To-do list =>
1. In the Planet Tech discussion, repeat the stretch from "Will CIG build" through "#78 (IIRC) sounded?" word for word.
2. Answer the following from the Planet Tech discussion:
(a) For what map size is hand-brushing trees and grass described as probably not too memory intensive?
(b) In the seed illustration, what seed does the system figure out after the artist's hand touch?
(c) Which company is asked about as having used this approach to fine-tune its procedural generation?

Extract =>

__________

A couple questions about Planet Tech:

how much memory will their methods consume? The height map and artist manually brushing in trees and grass is probably not too memory intensive for a 10 KM map. But what about for an entire planet if that hand-touched area has to be stored versus created by procedure from a seed value?

Will CIG build planets with just a few hand-crafted landing zones and the rest more or less empty (shades of Elite Dangerous, oh my), or do they intend the artists to touch every square meter of surface?

How will they fill the planets with content? Will it mirror ED with RNG POI outside the few hand-built areas as 10ftC maybe #78 (IIRC) sounded?

Surely than hand brushing is in effect changing the seed to it could be a work backwards to generate a new seed.


So if we had a seed of 123456
And that made a scene of Grass tree rock tree rock tree
And then the artist looks at it and thinks "hmm maybe it would look more organic as grass tree tree tree rock tree "
As uses the tool to hand touch it, then the system works backward and figures out the seed for that is 123446

And thus they keep the procedural generation memory foot print but also the benefit of the artists eye fine tuning the outcome.

Isn't that what Frontier used to fine tune their PG.
PG generates the planet, then the artists worked on the results, then that was take back into the PG formulae, and integrated on.

That was my take up from the Season 2.0 preview videos but that might be my laymans misunderstanding of this well over my head
 
Surely than hand brushing is in effect changing the seed to it could be a work backwards to generate a new seed.


So if we had a seed of 123456
And that made a scene of Grass tree rock tree rock tree
And then the artist looks at it and thinks "hmm maybe it would look more organic as grass tree tree tree rock tree "
As uses the tool to hand touch it, then the system works backward and figures out the seed for that is 123446

And thus they keep the procedural generation memory foot print but also the benefit of the artists eye fine tuning the outcome.

Isn't that what Frontier used to fine tune their PG.
PG generates the planet, then the artists worked on the results, then that was take back into the PG formulae, and integrated on.

__________

Record excerpts =>
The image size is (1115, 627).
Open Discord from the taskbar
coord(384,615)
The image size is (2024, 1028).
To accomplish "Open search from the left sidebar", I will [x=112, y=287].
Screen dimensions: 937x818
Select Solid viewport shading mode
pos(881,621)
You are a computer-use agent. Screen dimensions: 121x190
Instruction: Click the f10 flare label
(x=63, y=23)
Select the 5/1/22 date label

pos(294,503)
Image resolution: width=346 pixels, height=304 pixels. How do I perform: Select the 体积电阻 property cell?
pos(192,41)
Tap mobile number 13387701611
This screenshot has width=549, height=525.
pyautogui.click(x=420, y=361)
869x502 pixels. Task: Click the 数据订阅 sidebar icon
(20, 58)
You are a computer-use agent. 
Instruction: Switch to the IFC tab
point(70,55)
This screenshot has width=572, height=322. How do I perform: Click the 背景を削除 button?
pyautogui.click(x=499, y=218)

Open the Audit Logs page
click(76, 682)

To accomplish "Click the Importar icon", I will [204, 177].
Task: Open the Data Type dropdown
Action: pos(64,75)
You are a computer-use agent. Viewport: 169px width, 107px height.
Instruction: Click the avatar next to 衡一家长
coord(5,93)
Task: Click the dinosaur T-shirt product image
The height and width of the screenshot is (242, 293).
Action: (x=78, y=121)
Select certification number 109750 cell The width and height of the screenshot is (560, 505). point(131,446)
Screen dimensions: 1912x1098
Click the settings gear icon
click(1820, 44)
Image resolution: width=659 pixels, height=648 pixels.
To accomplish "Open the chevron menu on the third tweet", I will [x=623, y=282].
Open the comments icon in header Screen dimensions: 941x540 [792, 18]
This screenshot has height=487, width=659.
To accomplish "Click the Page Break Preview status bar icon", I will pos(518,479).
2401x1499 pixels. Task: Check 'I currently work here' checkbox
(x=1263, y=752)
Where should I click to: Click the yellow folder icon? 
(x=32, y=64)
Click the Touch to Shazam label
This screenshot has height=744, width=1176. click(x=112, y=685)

__________

Answers by task =>
1.
Will CIG build planets with just a few hand-crafted landing zones and the rest more or less empty (shades of Elite Dangerous, oh my), or do they intend the artists to touch every square meter of surface?

How will they fill the planets with content? Will it mirror ED with RNG POI outside the few hand-built areas as 10ftC maybe #78 (IIRC) sounded?

2.
(a) A 10 KM map
(b) 123446
(c) Frontier